# N-gram language modeling

In this notebook we will build an n-gram language model, inspect the conditional probability distributions and try to generate some text.

For tokenization and creating n-grams from tokenized text, I will use utility functions from NLTK.

In [1]:
# using nltk<=3.8.1
from nltk import download, word_tokenize, ngrams # function for generating n-grams
download('punkt') # tokenizer model
# or punkt_tab with nltk>=3.9.1; we did see some issues with that however.

[nltk_data] Downloading package punkt to /home/ucloud/nltk_data...
[nltk_data]   Unzipping tokenizers/punkt.zip.


True

In [2]:
tokens = word_tokenize("this is an example sentence that we will create some n-grams of")

for n in range(2, 5):
    print(f'{n}-GRAMS')
    print(list(ngrams(tokens, n)))
    print()

2-GRAMS
[('this', 'is'), ('is', 'an'), ('an', 'example'), ('example', 'sentence'), ('sentence', 'that'), ('that', 'we'), ('we', 'will'), ('will', 'create'), ('create', 'some'), ('some', 'n-grams'), ('n-grams', 'of')]

3-GRAMS
[('this', 'is', 'an'), ('is', 'an', 'example'), ('an', 'example', 'sentence'), ('example', 'sentence', 'that'), ('sentence', 'that', 'we'), ('that', 'we', 'will'), ('we', 'will', 'create'), ('will', 'create', 'some'), ('create', 'some', 'n-grams'), ('some', 'n-grams', 'of')]

4-GRAMS
[('this', 'is', 'an', 'example'), ('is', 'an', 'example', 'sentence'), ('an', 'example', 'sentence', 'that'), ('example', 'sentence', 'that', 'we'), ('sentence', 'that', 'we', 'will'), ('that', 'we', 'will', 'create'), ('we', 'will', 'create', 'some'), ('will', 'create', 'some', 'n-grams'), ('create', 'some', 'n-grams', 'of')]
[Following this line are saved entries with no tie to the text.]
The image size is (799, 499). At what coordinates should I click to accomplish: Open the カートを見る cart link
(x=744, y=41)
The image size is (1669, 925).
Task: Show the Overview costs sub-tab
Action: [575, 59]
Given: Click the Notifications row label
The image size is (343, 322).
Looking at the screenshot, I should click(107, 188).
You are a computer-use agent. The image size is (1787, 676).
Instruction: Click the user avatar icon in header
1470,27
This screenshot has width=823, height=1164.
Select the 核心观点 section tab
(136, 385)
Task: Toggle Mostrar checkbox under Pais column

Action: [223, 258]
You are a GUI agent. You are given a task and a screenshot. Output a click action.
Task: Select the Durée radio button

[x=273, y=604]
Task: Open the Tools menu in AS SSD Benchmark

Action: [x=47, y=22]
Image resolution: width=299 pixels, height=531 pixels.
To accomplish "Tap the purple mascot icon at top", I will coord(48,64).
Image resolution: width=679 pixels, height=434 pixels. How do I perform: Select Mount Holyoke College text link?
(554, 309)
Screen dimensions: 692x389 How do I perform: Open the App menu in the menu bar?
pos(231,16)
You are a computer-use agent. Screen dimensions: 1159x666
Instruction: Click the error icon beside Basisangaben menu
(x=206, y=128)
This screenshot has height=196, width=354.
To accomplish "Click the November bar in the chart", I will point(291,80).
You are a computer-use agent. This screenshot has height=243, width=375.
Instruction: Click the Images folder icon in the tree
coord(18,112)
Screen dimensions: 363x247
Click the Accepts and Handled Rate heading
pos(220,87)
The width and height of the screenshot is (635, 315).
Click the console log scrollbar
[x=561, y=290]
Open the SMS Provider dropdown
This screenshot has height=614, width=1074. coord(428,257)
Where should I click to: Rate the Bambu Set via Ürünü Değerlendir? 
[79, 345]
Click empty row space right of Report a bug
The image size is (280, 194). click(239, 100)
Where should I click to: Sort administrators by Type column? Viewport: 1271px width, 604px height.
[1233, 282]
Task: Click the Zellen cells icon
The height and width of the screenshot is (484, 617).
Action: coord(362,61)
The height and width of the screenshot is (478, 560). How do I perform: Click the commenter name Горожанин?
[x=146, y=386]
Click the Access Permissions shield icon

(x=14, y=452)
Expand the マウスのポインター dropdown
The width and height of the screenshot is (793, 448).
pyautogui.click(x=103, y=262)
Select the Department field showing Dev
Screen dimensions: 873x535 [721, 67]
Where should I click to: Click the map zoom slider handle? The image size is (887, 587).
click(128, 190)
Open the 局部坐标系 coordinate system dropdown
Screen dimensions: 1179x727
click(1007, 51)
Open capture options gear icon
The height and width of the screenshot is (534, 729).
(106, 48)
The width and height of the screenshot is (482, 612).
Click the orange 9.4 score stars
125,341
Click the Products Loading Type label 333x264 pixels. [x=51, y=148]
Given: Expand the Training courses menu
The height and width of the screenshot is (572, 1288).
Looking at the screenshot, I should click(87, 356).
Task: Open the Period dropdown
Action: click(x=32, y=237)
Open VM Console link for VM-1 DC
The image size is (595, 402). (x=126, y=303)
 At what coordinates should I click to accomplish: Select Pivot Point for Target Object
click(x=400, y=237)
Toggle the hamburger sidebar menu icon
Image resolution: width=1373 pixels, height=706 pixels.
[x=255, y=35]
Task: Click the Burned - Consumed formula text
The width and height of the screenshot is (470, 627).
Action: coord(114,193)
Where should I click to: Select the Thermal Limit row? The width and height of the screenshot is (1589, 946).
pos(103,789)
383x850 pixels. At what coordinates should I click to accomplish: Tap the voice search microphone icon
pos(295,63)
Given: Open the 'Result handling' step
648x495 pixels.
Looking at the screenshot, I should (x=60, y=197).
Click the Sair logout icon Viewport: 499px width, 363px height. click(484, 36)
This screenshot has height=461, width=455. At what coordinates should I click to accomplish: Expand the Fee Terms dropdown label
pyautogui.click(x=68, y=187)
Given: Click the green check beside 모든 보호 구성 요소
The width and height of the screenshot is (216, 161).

## Training a n-gram model

"Training" an n-gram is, in its essence, a task of creating a table of possible _histories_ and their possible _continuations_. In the table, a row corresponds to a probability distribution conditioned on the _history_ by which we can look up the table. There is one column per possible continuation token. Thus, a cell is the probability of some continutation token _w_ **given** history _h_, written as $p(w|h)$.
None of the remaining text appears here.